» Travail demandé
**1.** Selon l'extrait sur les examens militaires, comment s'appelle le seul degré qui existe ?
**2.** Traduisez en anglais cette phrase de l'extrait sur les examens militaires : « Les nobles pauvres et les gens du peuple sont les seuls prétendants. »

» Extrait du document
+ + + + +
Les examens militaires sont très-différents des examens littéraires proprement dits. Les nobles de haute famille ne s’y présentent point, et si par hasard quelqu’un d’eux veut embrasser la carrière militaire, il trouve moyen d’obtenir un diplôme sans passer par la formalité du concours public. Les nobles pauvres et les gens du peuple sont les seuls prétendants. L’examen porte surtout sur le tir de l’arc et les autres exercices militaires ; on y joint une composition littéraire insignifiante. Il n’y a qu’un seul degré nommé keup-tchiei. Celui qui l’obtient peut, s’il est noble, et s’il a d’ailleurs du talent et des protections, prétendre à tous les grades de l’armée ; s’il n’est pas noble, il reste ordinairement avec son titre seul. Tout au plus lui donnera-t-on, après des années d’attente, une misérable place d’officier subalterne.
+ + + + +
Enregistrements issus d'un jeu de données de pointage
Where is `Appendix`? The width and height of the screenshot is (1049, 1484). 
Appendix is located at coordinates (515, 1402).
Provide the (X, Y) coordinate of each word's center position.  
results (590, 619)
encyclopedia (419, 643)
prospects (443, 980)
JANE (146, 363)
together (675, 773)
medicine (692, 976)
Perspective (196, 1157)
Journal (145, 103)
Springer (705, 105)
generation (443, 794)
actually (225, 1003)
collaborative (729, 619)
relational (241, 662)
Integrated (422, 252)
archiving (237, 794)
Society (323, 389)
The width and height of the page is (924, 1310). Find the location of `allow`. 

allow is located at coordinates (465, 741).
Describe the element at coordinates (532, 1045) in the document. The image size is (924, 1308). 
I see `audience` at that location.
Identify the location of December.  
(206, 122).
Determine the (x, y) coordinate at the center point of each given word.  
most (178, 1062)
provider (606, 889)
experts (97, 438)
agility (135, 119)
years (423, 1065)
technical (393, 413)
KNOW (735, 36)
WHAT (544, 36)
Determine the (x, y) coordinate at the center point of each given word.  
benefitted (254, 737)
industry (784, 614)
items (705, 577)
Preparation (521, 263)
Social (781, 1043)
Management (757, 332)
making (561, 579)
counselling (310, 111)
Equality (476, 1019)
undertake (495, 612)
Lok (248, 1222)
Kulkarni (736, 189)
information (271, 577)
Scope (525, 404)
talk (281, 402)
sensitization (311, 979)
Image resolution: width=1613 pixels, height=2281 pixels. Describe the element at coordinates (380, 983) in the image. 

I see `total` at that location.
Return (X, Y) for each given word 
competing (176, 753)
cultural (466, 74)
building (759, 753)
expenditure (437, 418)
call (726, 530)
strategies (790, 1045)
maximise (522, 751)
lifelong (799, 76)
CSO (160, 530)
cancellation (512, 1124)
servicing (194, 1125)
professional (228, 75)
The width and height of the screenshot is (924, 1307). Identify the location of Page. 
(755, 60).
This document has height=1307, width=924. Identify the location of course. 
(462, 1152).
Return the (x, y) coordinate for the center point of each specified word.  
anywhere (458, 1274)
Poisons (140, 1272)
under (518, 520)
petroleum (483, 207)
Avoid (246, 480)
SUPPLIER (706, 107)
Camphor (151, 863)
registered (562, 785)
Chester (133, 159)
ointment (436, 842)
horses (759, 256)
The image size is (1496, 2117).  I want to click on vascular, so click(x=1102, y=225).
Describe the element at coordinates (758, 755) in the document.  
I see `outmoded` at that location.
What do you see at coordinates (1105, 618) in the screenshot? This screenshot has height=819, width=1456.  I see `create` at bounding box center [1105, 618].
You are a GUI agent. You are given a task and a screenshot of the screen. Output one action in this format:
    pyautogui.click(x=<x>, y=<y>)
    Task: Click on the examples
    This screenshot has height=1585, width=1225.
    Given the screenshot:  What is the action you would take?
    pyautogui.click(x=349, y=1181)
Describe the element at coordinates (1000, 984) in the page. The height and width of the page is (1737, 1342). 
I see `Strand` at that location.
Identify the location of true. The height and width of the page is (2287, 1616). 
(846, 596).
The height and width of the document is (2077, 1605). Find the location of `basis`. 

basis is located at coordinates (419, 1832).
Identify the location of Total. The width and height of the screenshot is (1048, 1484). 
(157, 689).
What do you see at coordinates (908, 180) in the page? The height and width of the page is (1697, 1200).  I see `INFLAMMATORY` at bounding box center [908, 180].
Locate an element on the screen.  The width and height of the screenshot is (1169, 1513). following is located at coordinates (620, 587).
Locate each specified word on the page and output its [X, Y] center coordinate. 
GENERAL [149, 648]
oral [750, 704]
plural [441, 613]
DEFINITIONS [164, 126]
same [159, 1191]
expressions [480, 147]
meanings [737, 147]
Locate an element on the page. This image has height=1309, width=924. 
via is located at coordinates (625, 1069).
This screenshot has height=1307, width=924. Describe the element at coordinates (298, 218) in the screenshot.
+ + + + +
» Résultats obtenus
**1.** Il se nomme keup-tchiei.

**2.** Poor nobles and common people are the only candidates.